EEG-based Classification of Lower Limb Motor Imagery with Brain Network Analysis.

This study aims to investigate the difference in cortical signal characteristics between the left and right foot imaginary movements and to improve the classification accuracy of the experimental tasks. Raw signals were gathered from 64-channel scalp electroencephalograms of 11 healthy participants. Firstly, the cortical source model was defined with 62 regions of interest over the sensorimotor cortex (nine Brodmann areas). Secondly, functional connectivity was calculated by phase lock value for α and β rhythm networks. Thirdly, network-based statistics were applied to identify whether there existed stable and significant subnetworks that formed between the two types of motor imagery tasks. Meanwhile, ten graph theory indices were investigated for each network by t-test to determine statistical significance between tasks. Finally, sparse multinomial logistic regression (SMLR)-support vector machine (SVM), as a feature selection and classification model, was used to analyze the graph theory features.
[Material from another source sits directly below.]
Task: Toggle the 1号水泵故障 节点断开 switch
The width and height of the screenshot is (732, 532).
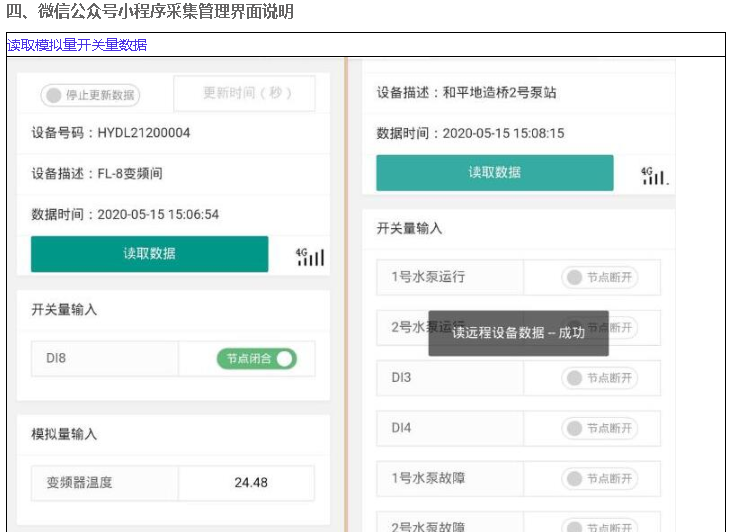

The specific time-frequency (α event-related desynchronization and β event-related synchronization) difference network between the two tasks was congregated at the midline and demonstrated significant connections in the premotor areas and primary somatosensory cortex. A few of statistically significant differences in the network properties were observed between tasks in the α and β rhythm. The SMLR-SVM classification model achieved fair discrimination accuracy between imaginary movements of the two feet (maximum 75% accuracy rate in single-trial analyses). This study reveals the network mechanism of the discrimination of the left and right foot motor imagery, which can provide a novel avenue for the BCI system by unilateral lower limb motor imagery.